Could you turn the rows below into a JSON list of strings, one string per line and no blank lines, covering only the part that opens with the line containing "How do I perform: Click the -2.66%" and runs through the last line of the rows, with both ends included?

** START OF Data provided **

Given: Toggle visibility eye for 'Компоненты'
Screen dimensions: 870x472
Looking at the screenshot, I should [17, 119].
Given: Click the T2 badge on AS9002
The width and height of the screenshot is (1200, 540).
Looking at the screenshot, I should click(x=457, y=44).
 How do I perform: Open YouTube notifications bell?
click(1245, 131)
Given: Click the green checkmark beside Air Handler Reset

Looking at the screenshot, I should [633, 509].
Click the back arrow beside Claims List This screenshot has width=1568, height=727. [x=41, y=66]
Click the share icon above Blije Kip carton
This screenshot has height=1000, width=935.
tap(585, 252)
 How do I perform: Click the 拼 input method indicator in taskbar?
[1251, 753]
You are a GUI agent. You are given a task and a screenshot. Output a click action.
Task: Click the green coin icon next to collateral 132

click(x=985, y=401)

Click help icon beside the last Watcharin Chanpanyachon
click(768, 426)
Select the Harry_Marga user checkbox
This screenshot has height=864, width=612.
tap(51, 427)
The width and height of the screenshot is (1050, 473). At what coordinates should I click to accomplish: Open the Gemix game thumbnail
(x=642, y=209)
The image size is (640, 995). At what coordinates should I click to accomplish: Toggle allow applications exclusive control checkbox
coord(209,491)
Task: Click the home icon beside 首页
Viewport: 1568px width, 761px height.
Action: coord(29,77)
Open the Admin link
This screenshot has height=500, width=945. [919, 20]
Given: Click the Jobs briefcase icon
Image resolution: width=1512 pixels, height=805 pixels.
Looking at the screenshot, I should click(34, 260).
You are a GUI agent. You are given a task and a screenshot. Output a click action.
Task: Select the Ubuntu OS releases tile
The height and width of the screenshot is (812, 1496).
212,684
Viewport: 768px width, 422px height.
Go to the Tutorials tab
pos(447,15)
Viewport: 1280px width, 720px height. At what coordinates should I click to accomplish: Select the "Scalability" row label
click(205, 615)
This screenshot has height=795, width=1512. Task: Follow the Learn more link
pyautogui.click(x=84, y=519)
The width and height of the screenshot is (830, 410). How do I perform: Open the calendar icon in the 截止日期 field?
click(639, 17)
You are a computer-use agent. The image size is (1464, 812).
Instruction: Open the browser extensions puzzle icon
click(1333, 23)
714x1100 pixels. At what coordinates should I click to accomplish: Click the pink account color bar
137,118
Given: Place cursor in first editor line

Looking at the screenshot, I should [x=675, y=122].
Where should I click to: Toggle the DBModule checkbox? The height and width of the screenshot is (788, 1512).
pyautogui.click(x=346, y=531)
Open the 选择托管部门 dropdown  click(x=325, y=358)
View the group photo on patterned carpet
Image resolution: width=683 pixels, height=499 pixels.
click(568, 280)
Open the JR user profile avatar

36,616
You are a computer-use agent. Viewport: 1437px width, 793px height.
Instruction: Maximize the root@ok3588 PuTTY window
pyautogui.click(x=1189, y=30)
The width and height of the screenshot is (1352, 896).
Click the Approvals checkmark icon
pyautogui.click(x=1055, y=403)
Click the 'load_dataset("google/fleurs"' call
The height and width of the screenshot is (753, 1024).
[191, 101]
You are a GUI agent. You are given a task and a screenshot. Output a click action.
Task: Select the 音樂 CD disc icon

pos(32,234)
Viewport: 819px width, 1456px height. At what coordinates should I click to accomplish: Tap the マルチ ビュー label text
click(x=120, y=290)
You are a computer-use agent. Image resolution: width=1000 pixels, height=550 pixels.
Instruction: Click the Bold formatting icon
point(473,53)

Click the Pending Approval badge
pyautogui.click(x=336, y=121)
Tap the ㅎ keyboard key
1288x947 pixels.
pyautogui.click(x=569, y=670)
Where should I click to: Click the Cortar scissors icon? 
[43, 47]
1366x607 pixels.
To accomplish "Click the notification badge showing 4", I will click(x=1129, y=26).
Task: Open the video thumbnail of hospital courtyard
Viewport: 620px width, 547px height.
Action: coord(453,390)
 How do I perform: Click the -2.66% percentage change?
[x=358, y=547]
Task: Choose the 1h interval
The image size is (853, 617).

** END OF Data provided **

• _Correct response_
[
  " How do I perform: Click the -2.66% percentage change?",
  "[x=358, y=547]",
  "Task: Choose the 1h interval",
  "The image size is (853, 617)."
]